Sa décision, a-t-il expliqué, a été motivée par un différend entre l'Assemblée nationale et le Conseil constitutionnel, considéré comme l'arbitre du processus électoral. Le président propose d'organiser alors "un dialogue national ouvert, afin de réunir les conditions d'une élection libre, transparente et inclusive". Le 5 février 2024, le report est entériné par l'Assemblée nationale après le vote de la loi fixant la nouvelle date du scrutin au 15 décembre avec pour effet de prolonger le mandat du président sortant.

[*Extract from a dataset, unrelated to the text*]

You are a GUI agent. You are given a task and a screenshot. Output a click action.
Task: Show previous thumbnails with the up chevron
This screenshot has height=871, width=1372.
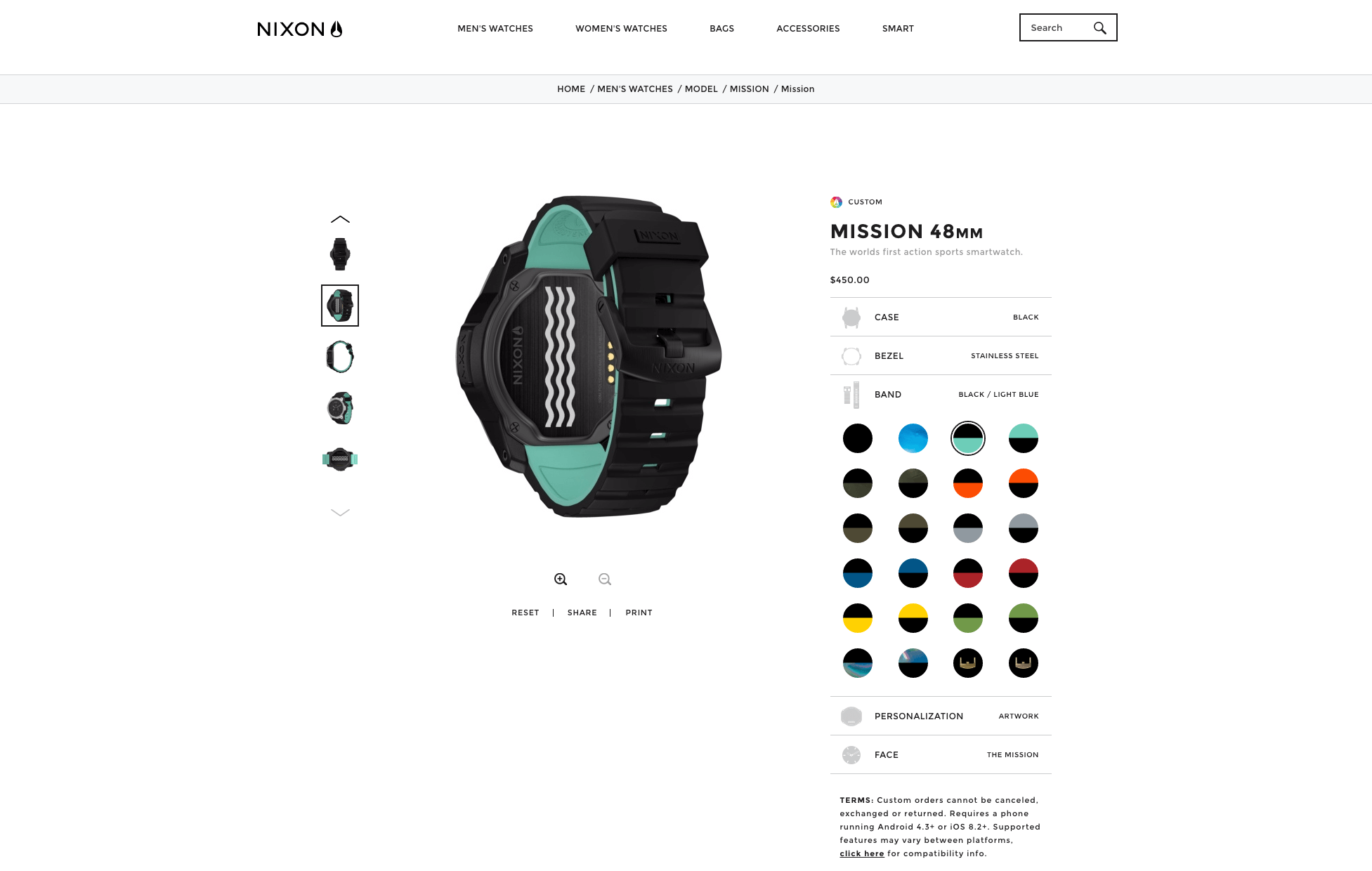[340, 219]
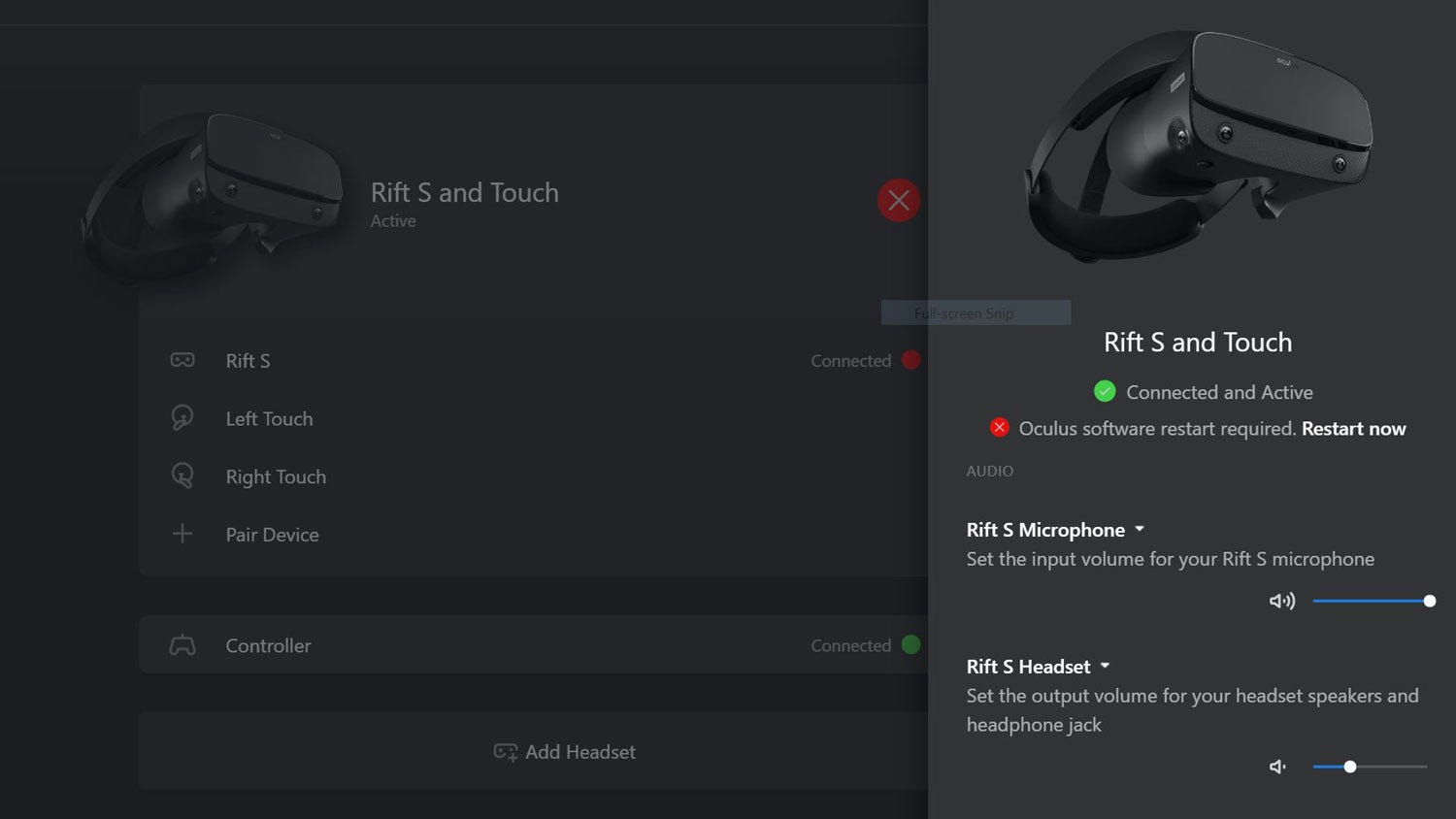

Le 15 février, c'est au tour du Conseil constitutionnel, saisi par des candidats de l'opposition, d'annuler le décret du 3 février 2024 "portant abrogation du décret convoquant le corps électoral pour l'élection présidentielle du 25 février 2024" et la loi portant dérogation aux dispositions de l'article 31 de la Constitution sur la vacance de la présidence, jugée contraire à la Constitution. Mais néanmoins, le Conseil constitutionnel constate le "report de fait" en demandant au pouvoir exécutif d'organiser le scrutin "dans les meilleurs délais".
Dans la logique de son message qui annonçait de manière subliminale le report de l'élection présidentielle, le président Sall, qui s'était préparé à un dialogue, s'engage à se conformer à la décision de justice qu'il soumet à ce rassemblement national qui doit désormais fixer la date du scrutin. Cette concertation boycottée par 17 sur les 19 candidats à la présidentielle a avancé la date du 2 juin pour l'élection.

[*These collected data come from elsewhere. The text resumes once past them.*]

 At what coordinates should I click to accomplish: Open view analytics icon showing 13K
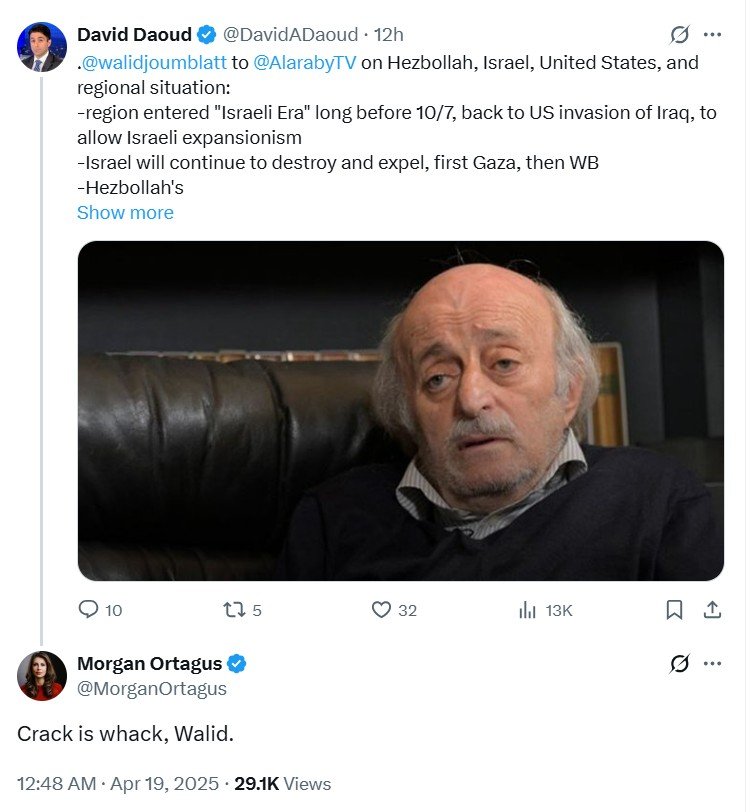tap(528, 609)
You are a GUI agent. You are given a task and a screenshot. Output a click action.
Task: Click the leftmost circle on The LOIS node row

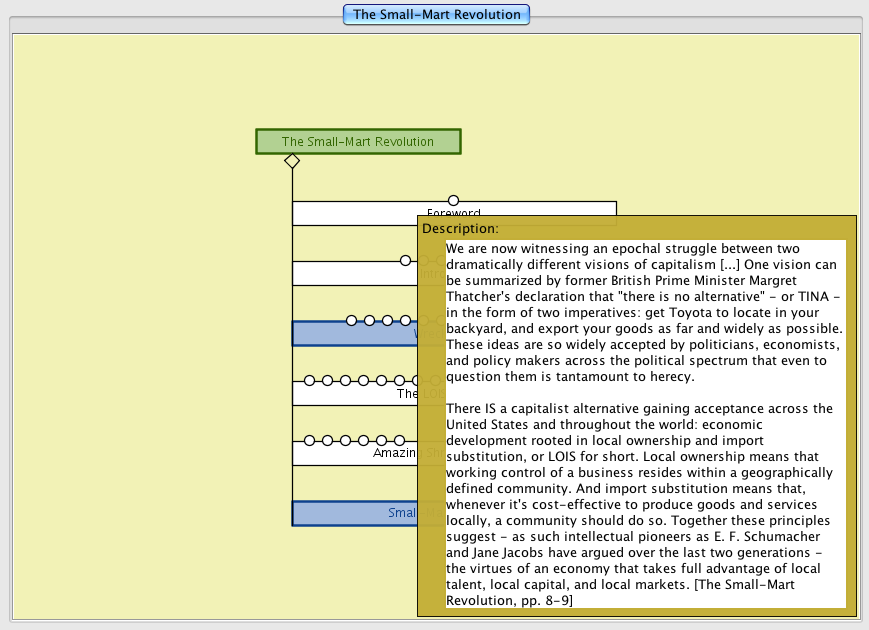[310, 380]
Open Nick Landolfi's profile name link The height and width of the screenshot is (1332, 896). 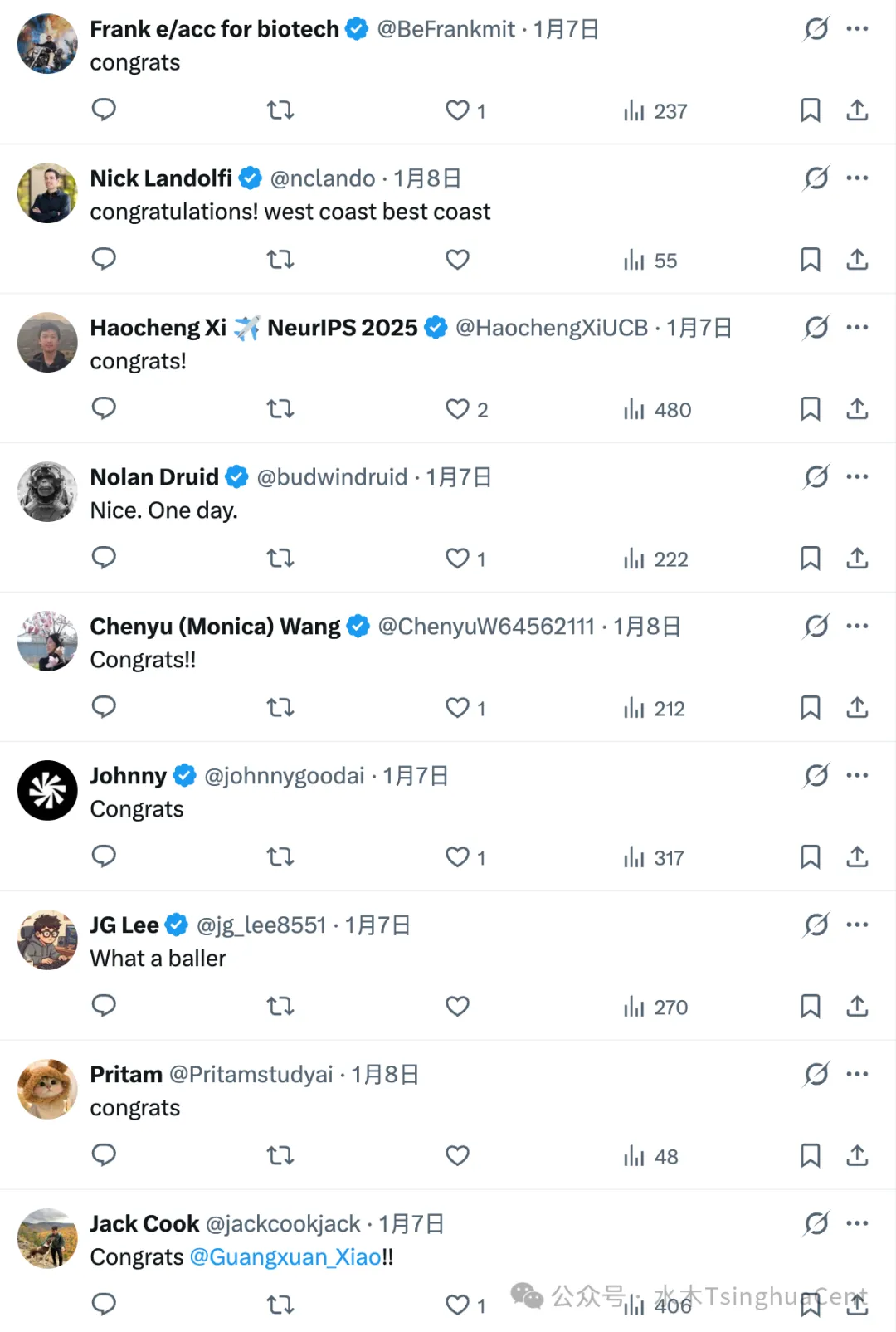coord(161,178)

Le débat politico-juridique qui s'est ainsi posé à la suite de la décision du président Sall a suscité moult réactions, dont celle du ministre des Affaires étrangères et professeur de droit constitutionnel Ismaïla Madior Fall. Ce dernier a surtout souligné que ce n'est pas la première fois que "l'on procède à une dérogation ou à un report de l'élection présidentielle au Sénégal".

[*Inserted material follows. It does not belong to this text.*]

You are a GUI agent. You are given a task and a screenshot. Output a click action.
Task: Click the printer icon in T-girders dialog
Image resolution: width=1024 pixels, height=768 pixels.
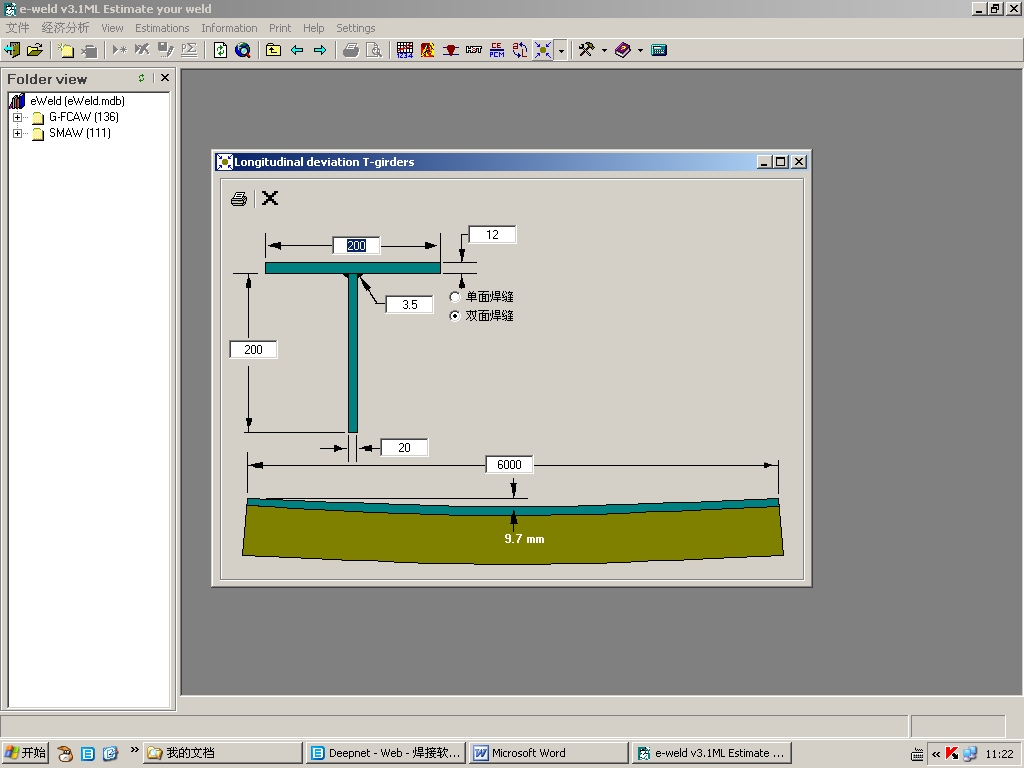click(x=239, y=199)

Le professeur Ismaila Madior Fall, qui fut également ministre de la Justice dans le gouvernement de Macky Sall, a tenté de justifier le report d'un point de vue constitutionnel et historique pour minimiser - en plus de l'anachronisme avec le senghorisme (référence à la politique de Léopold Sédar Senghor, premier président du Sénégal indépendant) - la menace sur les acquis du modèle démocratique sénégalais.
Je suis enseignant-chercheur en histoire moderne et contemporaine (questions mémorielles Sénégal-Gambie-Guinée Bissau) et sur l'évolution des institutions traditionnelles africaines.
La référence à l'époque de Senghor pour justifier les décisions politiques actuelles constitue un recul démocratique parce que, les années 1960 (contrairement aux années 2000 qui ont vu une multiplication des partis politiques) sont caractérisées par une dynamique unificatrice des partis politiques.
Rappel historique
Lors des élections législatives et présidentielle du 1er décembre 1963, le président Senghor fut élu sans opposition (malgré le pluralisme constitutionnel) pour un mandat de quatre ans avec une Assemblée nationale entièrement dominée par son parti. Ce furent les dernières élections pluralistes de la période allant de 1963 à 1978. Car dès 1966, le parti dominant s'était transformé en parti unique, quand le seul parti existant de l'opposition, le Parti du regroupement africain-Sénégal (PRA-S), finit par rejoindre l'Union Progressiste Sénégalaise (UPS) du président Senghor.
En plus du contexte de parti unique, la raison du report de l'élection présidentielle de 1967 en début d'année 1968 se trouvait dans la révision constitutionnelle, la première que subit la Constitution de 1963 (loi du 20 juin 1967). Les nouvelles dispositions (les articles 22, alinéa 1 et 49, alinéa 1) portaient sur les mandats exécutifs et législatifs qui passent de 4 ans à 5 ans.
Ce report fut décidé six mois avant la fin des mandats du président de la République et des députés qu'occupaient les seuls membres dudit parti unique. C'était donc facile pour le régime de fabriquer un consensus.
La différence est donc réelle : ce n'est pas à la veille de l'élection présidentielle couplée avec les élections législatives que le président Senghor et le parti unique UPS ont introduit un report. C'est six mois avant, dans un contexte où les partis politiques existants étaient tous unis en un seul parti unifié.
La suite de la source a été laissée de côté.